Like others in the natural gas industry, market centers/hubs serving North America have gone through a rough patch in recent years, but most have managed to prosper by quickly adapting to changes in the market, according to a new report by the Energy Information Administration (EIA). The EIA said transportation volumes and overall business activity by market centers in mid-2003 either equaled or surpassed previous levels.

An estimated 37 market centers currently operate in the United States and Canada, two less than what existed in 1996 when the EIA first examined market centers. Twenty-eight of the centers are located in the United States, with more than half (15) in the Southwest region. The most active is the Henry Hub in Louisiana, where more than 180 customers regularly conduct business through 14 interconnecting pipeline systems and a high-deliverability salt cavern gas storage facility.

“While the number of market centers has not expanded significantly during the past…years, the several new ones that have been put in service are located at strategic points on the pipeline grid,” the Department of Energy (DOE) agency said in the report issued last Thursday. It specifically cited the ANR Joliet Hub in northern Illinois, which handles large gas volumes from the Alliance Pipeline system, and the Cheyenne Hub located in northeast Colorado, which supports the transportation of increasing coalbed methane production from the Powder River Basin in Wyoming.

“With few exceptions, the market center segment of the natural gas industry appears to be healthy and viable,” the EIA said, although it conceded the segment has weathered some rough spots in the past couple of years.

“The financial difficulties of many gas marketing companies…and the cessation of activity by most of the major Internet-based energy trading platforms, precipitated by the Enron collapse in 2001, may have had a negative short-term impact on the level of business transactions conducted at gas market centers,” the agency said.

But “many companies that previously used the services of gas marketers and trading platforms subsequently contracted directly with gas market centers to have them take over the management and arrangement of their transportation needs in the center’s operational area,” the EIA noted. As a result, most market centers reported this year that transportation volumes and business activity at their centers “matched or exceeded previous levels.”

To fill the void in the market, “most centers now provide their customers with access to their services (nominating, parking/loaning etc.) via the Internet. Some also provide their customers with some buyer/seller matching services and limited gas trading,” the report said.

Market centers also took a hit when FERC issued its second-generation restructuring rule (Order 637), which required pipelines to offer parking and loaning and some other hub-type services to shippers. But “most centers found other ways to attract and keep customers while keeping volume transacted through the center at cost-effective levels. And, while the energy industry’s financial crisis of the past few years did affect many market centers, indications are that most have recovered well,” the EIA said.
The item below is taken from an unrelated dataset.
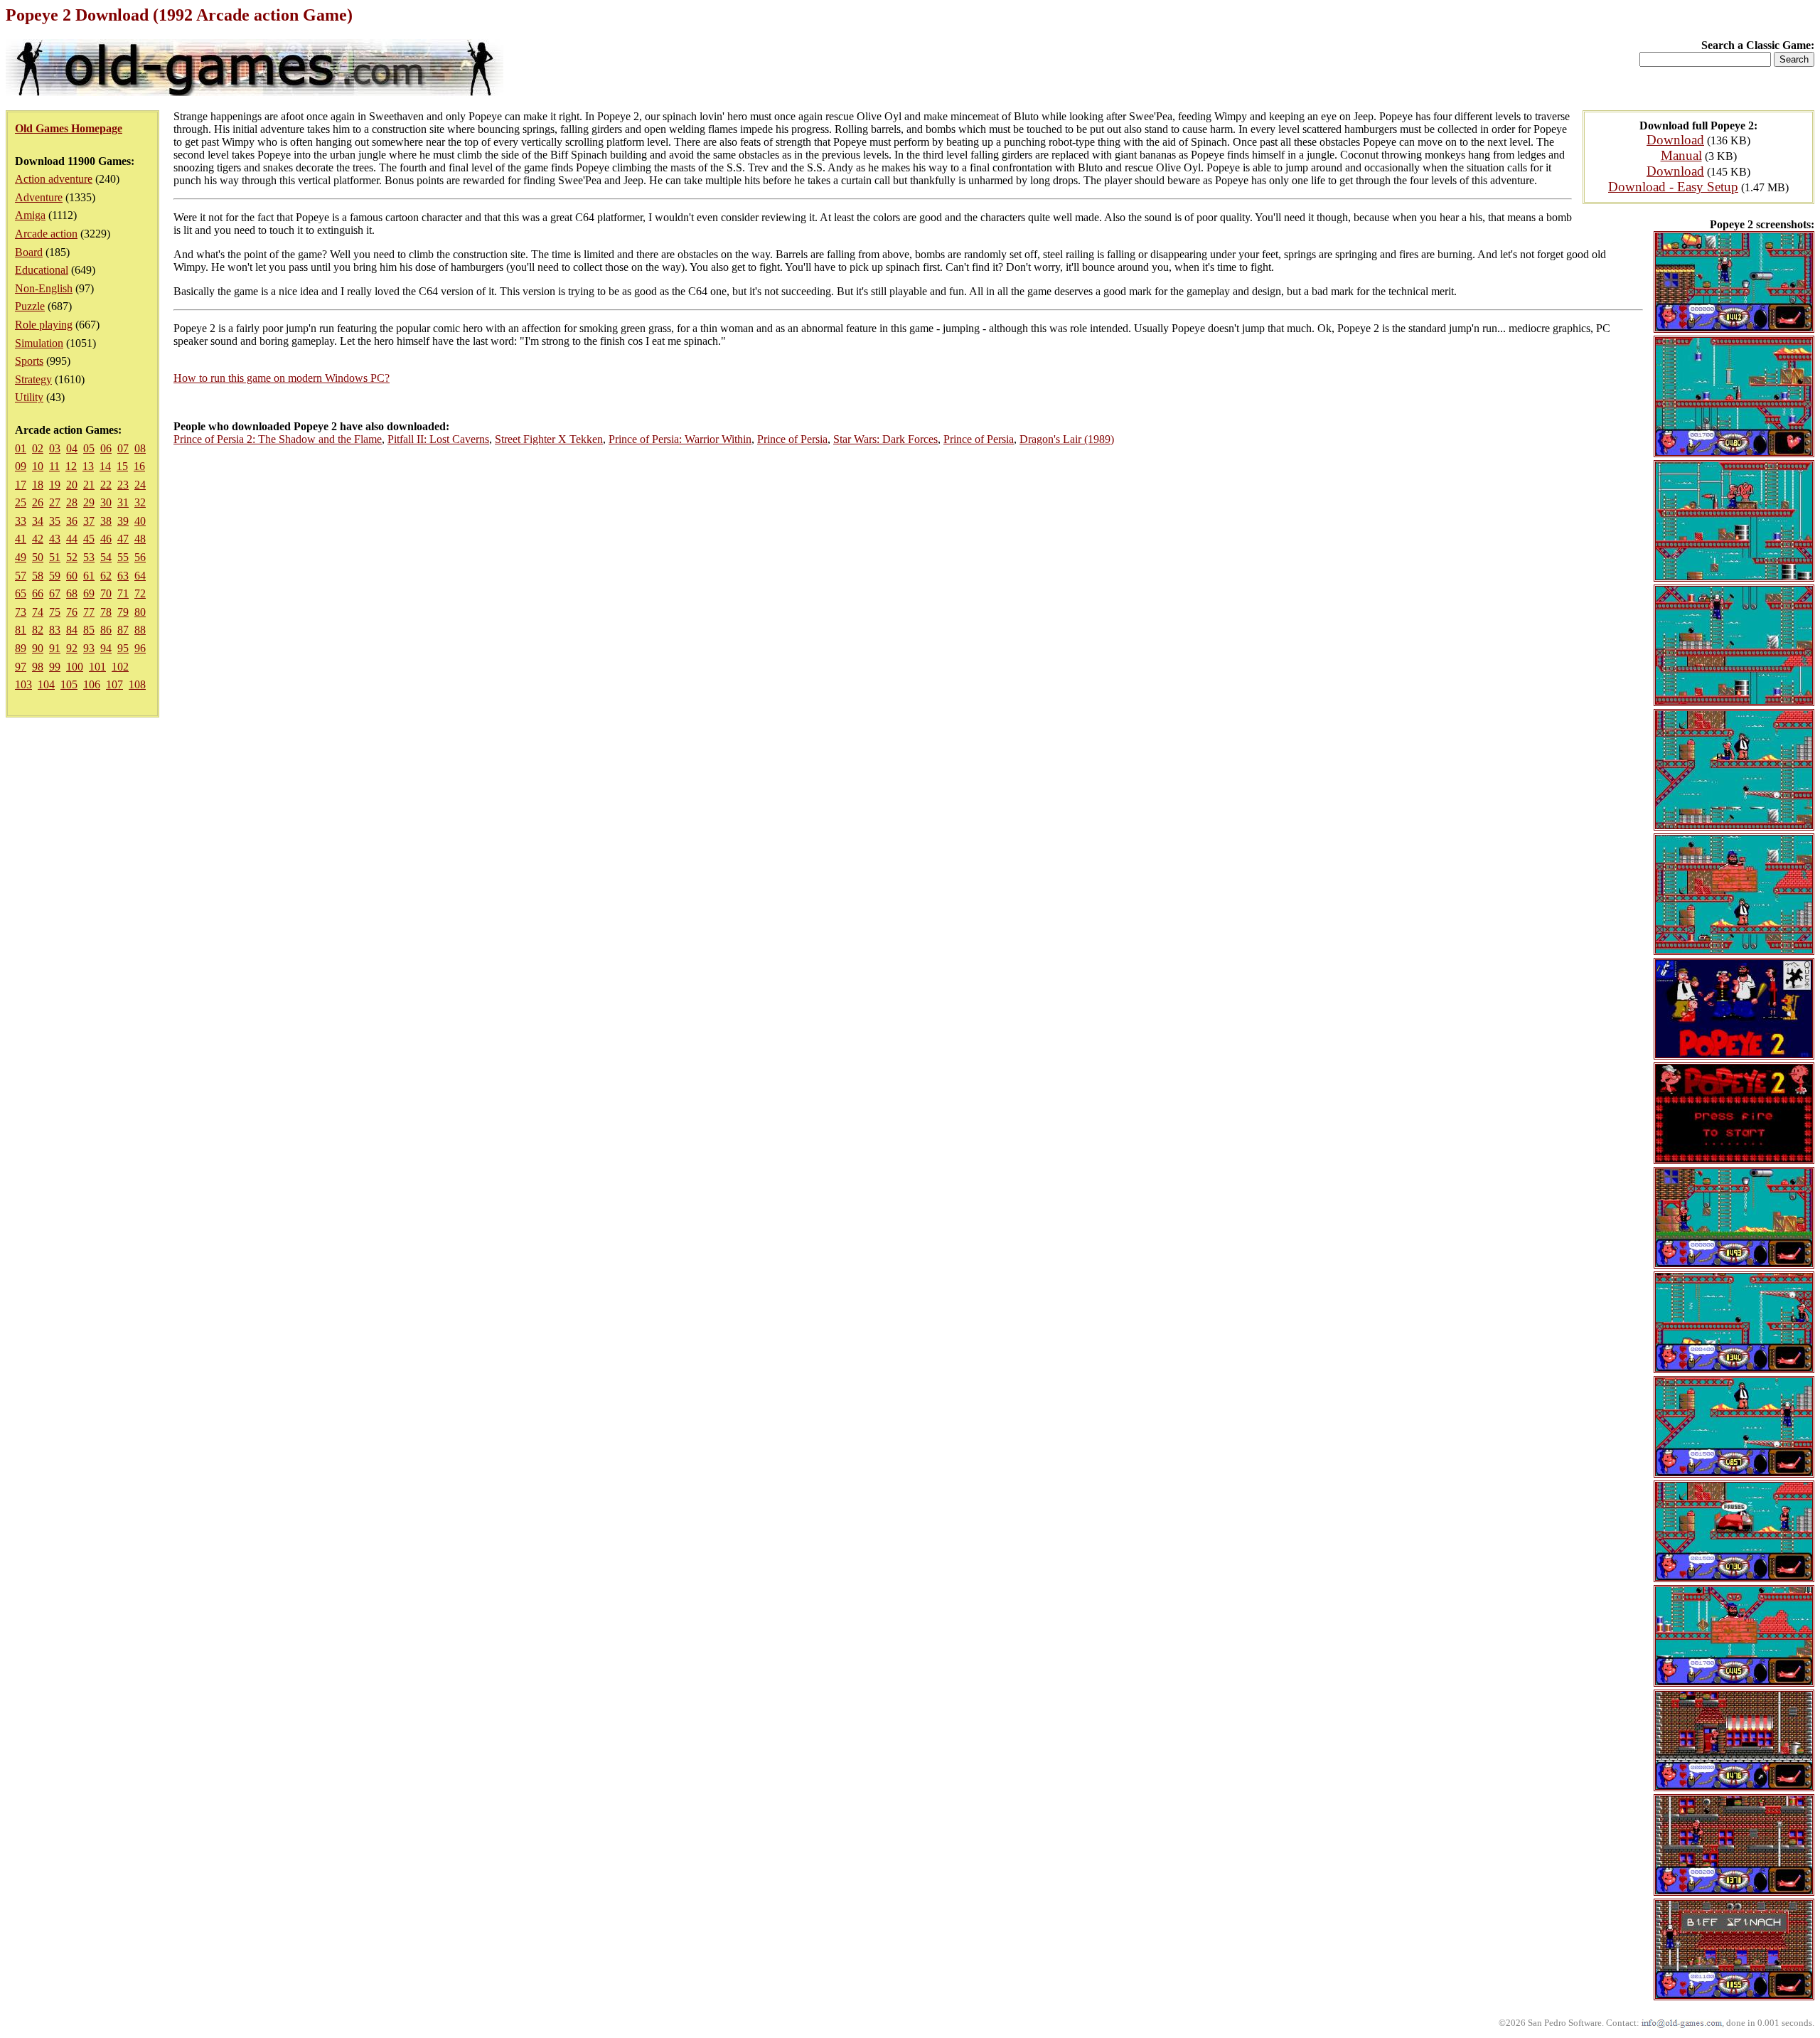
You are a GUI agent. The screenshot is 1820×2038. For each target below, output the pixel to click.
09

Since 1997, six new market centers have become active in the U.S., including the ANR Joliet Hub and Colorado Interstate Gas Co.’s Cheyenne Hub, while eight market centers in the U.S. were deactivated “primarily because of a lack of trading and overall throughput volumes,” the EIA said. Two of the largest that closed were the former Columbia Gas Center, which served the New York and Pennsylvania areas, and the Texaco Gulf Star Center, which operated in southern Louisiana near the Henry Hub.

Five proposed hubs have been canceled since 1996, according to the EIA. “All of these potential market centers were predicated upon the development of underground natural gas storage facilities that did not garner sufficient market interest or could not receive regulatory approval.” Currently, there are three proposed market centers pending, two in Alabama and one in Mississippi, but none is expected to become active until 2006-07 at the earliest.

“The defining characteristics of a natural gas market center are that it provides customers (shippers and gas marketers primarily) with receipt/delivery access to two or more pipeline systems, provides transportation between these points, and offers administrative services that facilitate that movement and/or transfer of gas ownership,” the report said. It noted that market centers are becoming increasingly attractive and important to producers and pipelines as well.

Market centers evolved in the late 1980s as an outgrowth of gas market restructuring to provide shippers with many of the “physical capabilities and administrative support” that had previously been handled by interstate pipelines.